SUPPLIED PASSAGE »
□ □ □ □ □ □ □
Walking in the character’s shoes
Billy McErlane is the protagonist of Zappa’s Mam’s a Slapper. I got to know Billy quite well while I was writing the book, and not just because he came into the room where I write (the one I laughably refer to as my office) and talked to me until the book was finished. Between Billy and me we decided to make him (a) a celeb and (b) a photographer. An old friend of mine, who really is a photographer (and a really good one) – his name, if you’re interested, is Jeff Drabble and he’s in New Zealand – asked me this morning why I had made Billy a photographer. I tried to explain how the demands of plot development had required that Billy take pics rather than, say, write novels (which had in fact been his first ambition) but I hope I also got across that it isn’t really that simple. Be that as it may, a photographer is what Billy turned out to be and while I am also a keen snapper (though nothing on the Jeff Drabble scale) I felt I needed to get closer to Billy’s life. So I went with him. This passage appears in the book (which is written in the first person in Billy’s voice):
McErlane’s agent, Jessica Robinson, has assembled a line of prints featuring some of the best of his recent portraits and is making them available through retail outlets at prices that mean no home need be without its McErlane. The example shown here, The Future, is one of these and is available, framed and ready to hang, at only £60.
The picture she’d chosen was one I was particularly pleased with. It showed a man on a hillside, back to the camera, looking into the distance. Nothing of his face was visible, and the idea you got was of someone staring towards what might be. He was wearing a hip-length red coat, black jeans, white trainers and a brown hat with an absolutely flat brim. Two dogs were close to his feet.
□ □ □ □ □ □ □
DATASET EXTRACT »

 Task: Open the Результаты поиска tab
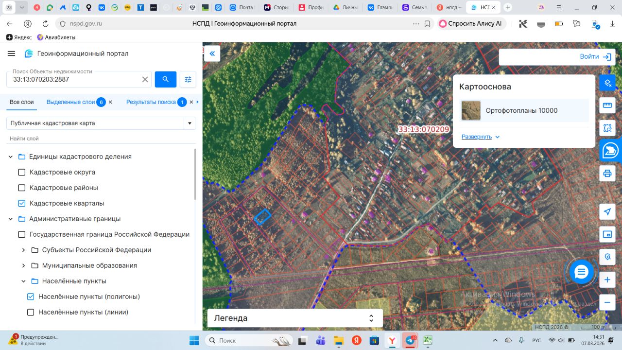151,102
□ □ □ □ □ □ □
EXERCISES »
a – In the Billy McErlane piece, write out everything from "The picture she’d" down to "to his feet.", changing "red" to "blue".
b – Translate this sentence from the Billy McErlane piece into Spanish: "It showed a man on a hillside, back to the camera, looking into the distance."

RESPONSES TO THE EXERCISE »
a –
The picture she’d chosen was one I was particularly pleased with. It showed a man on a hillside, back to the camera, looking into the distance. Nothing of his face was visible, and the idea you got was of someone staring towards what might be. He was wearing a hip-length blue coat, black jeans, white trainers and a brown hat with an absolutely flat brim. Two dogs were close to his feet.

b – Mostraba a un hombre en una ladera, de espaldas a la cámara, mirando a lo lejos.